[Begin Recorded data]

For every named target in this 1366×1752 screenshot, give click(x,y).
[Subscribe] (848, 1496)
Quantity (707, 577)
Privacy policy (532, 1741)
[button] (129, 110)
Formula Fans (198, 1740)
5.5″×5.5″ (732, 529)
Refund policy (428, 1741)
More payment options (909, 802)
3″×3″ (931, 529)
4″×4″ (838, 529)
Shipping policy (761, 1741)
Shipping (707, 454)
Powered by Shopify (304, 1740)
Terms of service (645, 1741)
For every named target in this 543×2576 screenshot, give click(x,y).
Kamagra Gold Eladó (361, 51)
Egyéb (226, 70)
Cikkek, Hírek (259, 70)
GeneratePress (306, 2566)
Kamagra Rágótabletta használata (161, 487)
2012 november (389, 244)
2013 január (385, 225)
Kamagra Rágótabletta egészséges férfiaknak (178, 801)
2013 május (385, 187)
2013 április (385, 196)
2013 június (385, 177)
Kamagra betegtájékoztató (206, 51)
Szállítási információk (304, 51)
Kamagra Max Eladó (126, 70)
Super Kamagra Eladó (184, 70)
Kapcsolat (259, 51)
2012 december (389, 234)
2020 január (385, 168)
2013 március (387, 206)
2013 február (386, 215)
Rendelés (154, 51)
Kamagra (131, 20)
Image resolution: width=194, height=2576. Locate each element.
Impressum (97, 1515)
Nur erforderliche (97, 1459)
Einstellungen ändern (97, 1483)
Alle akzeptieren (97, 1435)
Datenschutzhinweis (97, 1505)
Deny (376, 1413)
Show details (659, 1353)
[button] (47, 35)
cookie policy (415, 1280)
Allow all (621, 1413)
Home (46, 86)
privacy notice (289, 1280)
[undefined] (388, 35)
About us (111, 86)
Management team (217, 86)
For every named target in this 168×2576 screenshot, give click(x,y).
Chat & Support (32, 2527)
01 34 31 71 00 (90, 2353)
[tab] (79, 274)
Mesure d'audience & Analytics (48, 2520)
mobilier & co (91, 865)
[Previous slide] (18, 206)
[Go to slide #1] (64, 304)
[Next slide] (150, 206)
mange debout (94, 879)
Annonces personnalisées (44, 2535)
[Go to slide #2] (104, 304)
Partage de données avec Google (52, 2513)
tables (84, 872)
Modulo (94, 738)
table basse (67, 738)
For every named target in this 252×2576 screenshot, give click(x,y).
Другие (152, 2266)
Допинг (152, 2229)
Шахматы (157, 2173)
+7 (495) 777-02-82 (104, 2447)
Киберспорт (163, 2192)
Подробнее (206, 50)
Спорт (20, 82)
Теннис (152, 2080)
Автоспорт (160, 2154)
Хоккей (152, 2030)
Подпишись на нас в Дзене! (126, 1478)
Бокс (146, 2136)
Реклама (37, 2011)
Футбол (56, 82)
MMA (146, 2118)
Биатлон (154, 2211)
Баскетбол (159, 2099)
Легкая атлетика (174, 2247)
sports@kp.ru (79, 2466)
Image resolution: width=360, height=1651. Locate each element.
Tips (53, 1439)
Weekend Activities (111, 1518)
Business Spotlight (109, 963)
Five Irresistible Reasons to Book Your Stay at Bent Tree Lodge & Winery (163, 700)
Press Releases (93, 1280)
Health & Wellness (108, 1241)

[End Recorded data]

Goal ::
Please rewrite all the entries above, swapping "Locate each element" for "Find each target" and leaving everything else untouched.

Correct answer ::
For every named target in this 1366×1752 screenshot, give click(x,y).
[Subscribe] (848, 1496)
Quantity (707, 577)
Privacy policy (532, 1741)
[button] (129, 110)
Formula Fans (198, 1740)
5.5″×5.5″ (732, 529)
Refund policy (428, 1741)
More payment options (909, 802)
3″×3″ (931, 529)
4″×4″ (838, 529)
Shipping policy (761, 1741)
Shipping (707, 454)
Powered by Shopify (304, 1740)
Terms of service (645, 1741)
For every named target in this 543×2576 screenshot, give click(x,y).
Kamagra Gold Eladó (361, 51)
Egyéb (226, 70)
Cikkek, Hírek (259, 70)
GeneratePress (306, 2566)
Kamagra Rágótabletta használata (161, 487)
2012 november (389, 244)
2013 január (385, 225)
Kamagra Rágótabletta egészséges férfiaknak (178, 801)
2013 május (385, 187)
2013 április (385, 196)
2013 június (385, 177)
Kamagra betegtájékoztató (206, 51)
Szállítási információk (304, 51)
Kamagra Max Eladó (126, 70)
Super Kamagra Eladó (184, 70)
Kapcsolat (259, 51)
2012 december (389, 234)
2020 január (385, 168)
2013 március (387, 206)
2013 február (386, 215)
Rendelés (154, 51)
Kamagra (131, 20)
Image resolution: width=194, height=2576. Find each target.
Impressum (97, 1515)
Nur erforderliche (97, 1459)
Einstellungen ändern (97, 1483)
Alle akzeptieren (97, 1435)
Datenschutzhinweis (97, 1505)
Deny (376, 1413)
Show details (659, 1353)
[button] (47, 35)
cookie policy (415, 1280)
Allow all (621, 1413)
Home (46, 86)
privacy notice (289, 1280)
[undefined] (388, 35)
About us (111, 86)
Management team (217, 86)
For every named target in this 168×2576 screenshot, give click(x,y).
Chat & Support (32, 2527)
01 34 31 71 00 (90, 2353)
[tab] (79, 274)
Mesure d'audience & Analytics (48, 2520)
mobilier & co (91, 865)
[Previous slide] (18, 206)
[Go to slide #1] (64, 304)
[Next slide] (150, 206)
mange debout (94, 879)
Annonces personnalisées (44, 2535)
[Go to slide #2] (104, 304)
Partage de données avec Google (52, 2513)
tables (84, 872)
Modulo (94, 738)
table basse (67, 738)
For every named target in this 252×2576 screenshot, give click(x,y).
Другие (152, 2266)
Допинг (152, 2229)
Шахматы (157, 2173)
+7 (495) 777-02-82 (104, 2447)
Киберспорт (163, 2192)
Подробнее (206, 50)
Спорт (20, 82)
Теннис (152, 2080)
Автоспорт (160, 2154)
Хоккей (152, 2030)
Подпишись на нас в Дзене! (126, 1478)
Бокс (146, 2136)
Реклама (37, 2011)
Футбол (56, 82)
MMA (146, 2118)
Биатлон (154, 2211)
Баскетбол (159, 2099)
Легкая атлетика (174, 2247)
sports@kp.ru (79, 2466)
Image resolution: width=360, height=1651. Find each target.
Tips (53, 1439)
Weekend Activities (111, 1518)
Business Spotlight (109, 963)
Five Irresistible Reasons to Book Your Stay at Bent Tree Lodge & Winery (163, 700)
Press Releases (93, 1280)
Health & Wellness (108, 1241)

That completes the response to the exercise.